Required work – Copy out the entries exactly, from the first line to the last.

Collected data
"""
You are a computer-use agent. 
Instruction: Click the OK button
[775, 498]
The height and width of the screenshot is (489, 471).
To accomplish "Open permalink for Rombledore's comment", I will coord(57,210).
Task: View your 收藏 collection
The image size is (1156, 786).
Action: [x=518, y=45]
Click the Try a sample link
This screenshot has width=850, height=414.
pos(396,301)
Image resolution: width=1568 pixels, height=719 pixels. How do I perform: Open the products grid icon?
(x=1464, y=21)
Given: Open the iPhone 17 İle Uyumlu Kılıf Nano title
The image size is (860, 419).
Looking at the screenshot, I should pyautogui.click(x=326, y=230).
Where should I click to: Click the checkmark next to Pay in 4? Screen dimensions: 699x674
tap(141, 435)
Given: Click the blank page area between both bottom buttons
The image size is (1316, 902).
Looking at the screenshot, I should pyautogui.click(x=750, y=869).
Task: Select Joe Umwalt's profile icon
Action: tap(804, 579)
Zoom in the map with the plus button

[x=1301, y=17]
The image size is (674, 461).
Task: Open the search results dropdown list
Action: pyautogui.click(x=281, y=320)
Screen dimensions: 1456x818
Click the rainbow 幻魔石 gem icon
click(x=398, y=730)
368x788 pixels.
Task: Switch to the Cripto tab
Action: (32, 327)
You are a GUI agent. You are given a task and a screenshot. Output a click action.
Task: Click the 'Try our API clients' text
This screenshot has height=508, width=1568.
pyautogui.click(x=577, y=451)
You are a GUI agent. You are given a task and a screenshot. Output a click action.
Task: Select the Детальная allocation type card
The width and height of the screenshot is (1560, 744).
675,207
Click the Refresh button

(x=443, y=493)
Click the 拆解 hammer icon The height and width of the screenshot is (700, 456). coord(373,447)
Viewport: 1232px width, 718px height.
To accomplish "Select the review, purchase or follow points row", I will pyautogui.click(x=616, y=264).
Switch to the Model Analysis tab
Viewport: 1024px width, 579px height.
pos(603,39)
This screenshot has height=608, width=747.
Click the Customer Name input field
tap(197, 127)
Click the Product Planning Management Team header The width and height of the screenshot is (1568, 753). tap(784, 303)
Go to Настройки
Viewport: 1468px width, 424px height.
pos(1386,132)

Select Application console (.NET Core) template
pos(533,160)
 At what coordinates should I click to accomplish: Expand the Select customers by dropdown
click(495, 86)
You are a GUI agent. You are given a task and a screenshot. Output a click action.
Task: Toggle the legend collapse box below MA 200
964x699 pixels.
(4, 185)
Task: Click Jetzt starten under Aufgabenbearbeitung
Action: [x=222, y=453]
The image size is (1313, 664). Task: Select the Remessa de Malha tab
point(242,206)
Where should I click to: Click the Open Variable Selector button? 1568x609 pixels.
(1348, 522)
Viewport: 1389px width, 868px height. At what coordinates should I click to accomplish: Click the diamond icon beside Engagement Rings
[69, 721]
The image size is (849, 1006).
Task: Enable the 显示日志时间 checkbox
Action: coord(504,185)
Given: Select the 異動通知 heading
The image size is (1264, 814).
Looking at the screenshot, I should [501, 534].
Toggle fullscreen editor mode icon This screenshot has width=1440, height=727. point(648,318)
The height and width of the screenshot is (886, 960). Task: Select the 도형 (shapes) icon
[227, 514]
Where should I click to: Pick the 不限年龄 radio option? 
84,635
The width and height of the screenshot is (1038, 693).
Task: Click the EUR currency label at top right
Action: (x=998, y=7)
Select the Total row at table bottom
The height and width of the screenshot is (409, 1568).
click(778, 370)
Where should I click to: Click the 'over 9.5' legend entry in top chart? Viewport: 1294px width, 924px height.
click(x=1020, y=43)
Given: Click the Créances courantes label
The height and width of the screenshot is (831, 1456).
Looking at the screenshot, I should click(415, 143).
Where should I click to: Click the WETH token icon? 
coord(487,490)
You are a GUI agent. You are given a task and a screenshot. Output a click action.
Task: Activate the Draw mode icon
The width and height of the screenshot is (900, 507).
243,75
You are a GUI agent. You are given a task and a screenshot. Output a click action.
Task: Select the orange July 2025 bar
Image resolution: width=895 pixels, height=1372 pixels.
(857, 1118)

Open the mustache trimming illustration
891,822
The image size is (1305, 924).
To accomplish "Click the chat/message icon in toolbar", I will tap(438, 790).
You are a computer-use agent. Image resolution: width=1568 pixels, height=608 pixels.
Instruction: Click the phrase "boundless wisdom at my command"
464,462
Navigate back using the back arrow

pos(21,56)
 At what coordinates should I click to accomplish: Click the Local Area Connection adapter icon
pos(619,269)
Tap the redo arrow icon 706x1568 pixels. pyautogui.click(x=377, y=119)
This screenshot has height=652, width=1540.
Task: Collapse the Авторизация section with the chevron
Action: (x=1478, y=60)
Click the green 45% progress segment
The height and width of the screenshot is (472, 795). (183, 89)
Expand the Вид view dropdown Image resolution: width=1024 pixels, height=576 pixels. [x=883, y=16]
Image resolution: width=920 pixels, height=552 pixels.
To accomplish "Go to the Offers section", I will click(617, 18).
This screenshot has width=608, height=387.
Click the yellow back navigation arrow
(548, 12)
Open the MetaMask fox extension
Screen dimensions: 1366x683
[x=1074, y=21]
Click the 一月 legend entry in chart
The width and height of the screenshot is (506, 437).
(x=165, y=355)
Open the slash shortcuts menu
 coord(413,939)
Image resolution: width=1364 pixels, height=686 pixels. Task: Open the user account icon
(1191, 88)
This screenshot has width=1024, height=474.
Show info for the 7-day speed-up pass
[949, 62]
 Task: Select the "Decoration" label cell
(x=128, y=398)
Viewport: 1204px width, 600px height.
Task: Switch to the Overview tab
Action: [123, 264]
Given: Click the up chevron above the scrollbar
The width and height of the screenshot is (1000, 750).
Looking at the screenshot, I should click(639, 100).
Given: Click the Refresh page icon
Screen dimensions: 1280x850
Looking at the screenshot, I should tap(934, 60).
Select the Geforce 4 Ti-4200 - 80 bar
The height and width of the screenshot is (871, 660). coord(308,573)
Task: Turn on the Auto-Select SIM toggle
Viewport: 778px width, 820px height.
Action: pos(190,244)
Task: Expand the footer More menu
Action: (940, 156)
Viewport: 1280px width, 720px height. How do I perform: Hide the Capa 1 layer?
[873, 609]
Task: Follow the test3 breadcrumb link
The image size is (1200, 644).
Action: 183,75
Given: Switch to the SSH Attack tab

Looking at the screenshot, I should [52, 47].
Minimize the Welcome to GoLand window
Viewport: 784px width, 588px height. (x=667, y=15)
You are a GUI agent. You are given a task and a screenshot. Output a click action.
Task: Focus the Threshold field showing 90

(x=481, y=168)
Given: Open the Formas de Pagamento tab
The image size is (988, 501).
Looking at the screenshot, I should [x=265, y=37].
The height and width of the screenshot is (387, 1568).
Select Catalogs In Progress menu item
"""
Written response –
You are a computer-use agent. 
Instruction: Click the OK button
[775, 498]
The height and width of the screenshot is (489, 471).
To accomplish "Open permalink for Rombledore's comment", I will coord(57,210).
Task: View your 收藏 collection
The image size is (1156, 786).
Action: [x=518, y=45]
Click the Try a sample link
This screenshot has width=850, height=414.
pos(396,301)
Image resolution: width=1568 pixels, height=719 pixels. How do I perform: Open the products grid icon?
(x=1464, y=21)
Given: Open the iPhone 17 İle Uyumlu Kılıf Nano title
The image size is (860, 419).
Looking at the screenshot, I should pyautogui.click(x=326, y=230).
Where should I click to: Click the checkmark next to Pay in 4? Screen dimensions: 699x674
tap(141, 435)
Given: Click the blank page area between both bottom buttons
The image size is (1316, 902).
Looking at the screenshot, I should pyautogui.click(x=750, y=869).
Task: Select Joe Umwalt's profile icon
Action: tap(804, 579)
Zoom in the map with the plus button

[x=1301, y=17]
The image size is (674, 461).
Task: Open the search results dropdown list
Action: pyautogui.click(x=281, y=320)
Screen dimensions: 1456x818
Click the rainbow 幻魔石 gem icon
click(x=398, y=730)
368x788 pixels.
Task: Switch to the Cripto tab
Action: (32, 327)
You are a GUI agent. You are given a task and a screenshot. Output a click action.
Task: Click the 'Try our API clients' text
This screenshot has height=508, width=1568.
pyautogui.click(x=577, y=451)
You are a GUI agent. You are given a task and a screenshot. Output a click action.
Task: Select the Детальная allocation type card
The width and height of the screenshot is (1560, 744).
675,207
Click the Refresh button

(x=443, y=493)
Click the 拆解 hammer icon The height and width of the screenshot is (700, 456). coord(373,447)
Viewport: 1232px width, 718px height.
To accomplish "Select the review, purchase or follow points row", I will pyautogui.click(x=616, y=264).
Switch to the Model Analysis tab
Viewport: 1024px width, 579px height.
pos(603,39)
This screenshot has height=608, width=747.
Click the Customer Name input field
tap(197, 127)
Click the Product Planning Management Team header The width and height of the screenshot is (1568, 753). tap(784, 303)
Go to Настройки
Viewport: 1468px width, 424px height.
pos(1386,132)

Select Application console (.NET Core) template
pos(533,160)
 At what coordinates should I click to accomplish: Expand the Select customers by dropdown
click(495, 86)
You are a GUI agent. You are given a task and a screenshot. Output a click action.
Task: Toggle the legend collapse box below MA 200
964x699 pixels.
(4, 185)
Task: Click Jetzt starten under Aufgabenbearbeitung
Action: [x=222, y=453]
The image size is (1313, 664). Task: Select the Remessa de Malha tab
point(242,206)
Where should I click to: Click the Open Variable Selector button? 1568x609 pixels.
(1348, 522)
Viewport: 1389px width, 868px height. At what coordinates should I click to accomplish: Click the diamond icon beside Engagement Rings
[69, 721]
The image size is (849, 1006).
Task: Enable the 显示日志时间 checkbox
Action: coord(504,185)
Given: Select the 異動通知 heading
The image size is (1264, 814).
Looking at the screenshot, I should [501, 534].
Toggle fullscreen editor mode icon This screenshot has width=1440, height=727. point(648,318)
The height and width of the screenshot is (886, 960). Task: Select the 도형 (shapes) icon
[227, 514]
Where should I click to: Pick the 不限年龄 radio option? 
84,635
The width and height of the screenshot is (1038, 693).
Task: Click the EUR currency label at top right
Action: (x=998, y=7)
Select the Total row at table bottom
The height and width of the screenshot is (409, 1568).
click(778, 370)
Where should I click to: Click the 'over 9.5' legend entry in top chart? Viewport: 1294px width, 924px height.
click(x=1020, y=43)
Given: Click the Créances courantes label
The height and width of the screenshot is (831, 1456).
Looking at the screenshot, I should click(415, 143).
Where should I click to: Click the WETH token icon? 
coord(487,490)
You are a GUI agent. You are given a task and a screenshot. Output a click action.
Task: Activate the Draw mode icon
The width and height of the screenshot is (900, 507).
243,75
You are a GUI agent. You are given a task and a screenshot. Output a click action.
Task: Select the orange July 2025 bar
Image resolution: width=895 pixels, height=1372 pixels.
(857, 1118)

Open the mustache trimming illustration
891,822
The image size is (1305, 924).
To accomplish "Click the chat/message icon in toolbar", I will tap(438, 790).
You are a computer-use agent. Image resolution: width=1568 pixels, height=608 pixels.
Instruction: Click the phrase "boundless wisdom at my command"
464,462
Navigate back using the back arrow

pos(21,56)
 At what coordinates should I click to accomplish: Click the Local Area Connection adapter icon
pos(619,269)
Tap the redo arrow icon 706x1568 pixels. pyautogui.click(x=377, y=119)
This screenshot has height=652, width=1540.
Task: Collapse the Авторизация section with the chevron
Action: (x=1478, y=60)
Click the green 45% progress segment
The height and width of the screenshot is (472, 795). (183, 89)
Expand the Вид view dropdown Image resolution: width=1024 pixels, height=576 pixels. [x=883, y=16]
Image resolution: width=920 pixels, height=552 pixels.
To accomplish "Go to the Offers section", I will click(617, 18).
This screenshot has width=608, height=387.
Click the yellow back navigation arrow
(548, 12)
Open the MetaMask fox extension
Screen dimensions: 1366x683
[x=1074, y=21]
Click the 一月 legend entry in chart
The width and height of the screenshot is (506, 437).
(x=165, y=355)
Open the slash shortcuts menu
 coord(413,939)
Image resolution: width=1364 pixels, height=686 pixels. Task: Open the user account icon
(1191, 88)
This screenshot has width=1024, height=474.
Show info for the 7-day speed-up pass
[949, 62]
 Task: Select the "Decoration" label cell
(x=128, y=398)
Viewport: 1204px width, 600px height.
Task: Switch to the Overview tab
Action: [123, 264]
Given: Click the up chevron above the scrollbar
The width and height of the screenshot is (1000, 750).
Looking at the screenshot, I should click(639, 100).
Given: Click the Refresh page icon
Screen dimensions: 1280x850
Looking at the screenshot, I should tap(934, 60).
Select the Geforce 4 Ti-4200 - 80 bar
The height and width of the screenshot is (871, 660). coord(308,573)
Task: Turn on the Auto-Select SIM toggle
Viewport: 778px width, 820px height.
Action: pos(190,244)
Task: Expand the footer More menu
Action: (940, 156)
Viewport: 1280px width, 720px height. How do I perform: Hide the Capa 1 layer?
[873, 609]
Task: Follow the test3 breadcrumb link
The image size is (1200, 644).
Action: 183,75
Given: Switch to the SSH Attack tab

Looking at the screenshot, I should [52, 47].
Minimize the Welcome to GoLand window
Viewport: 784px width, 588px height. (x=667, y=15)
You are a GUI agent. You are given a task and a screenshot. Output a click action.
Task: Focus the Threshold field showing 90

(x=481, y=168)
Given: Open the Formas de Pagamento tab
The image size is (988, 501).
Looking at the screenshot, I should [x=265, y=37].
The height and width of the screenshot is (387, 1568).
Select Catalogs In Progress menu item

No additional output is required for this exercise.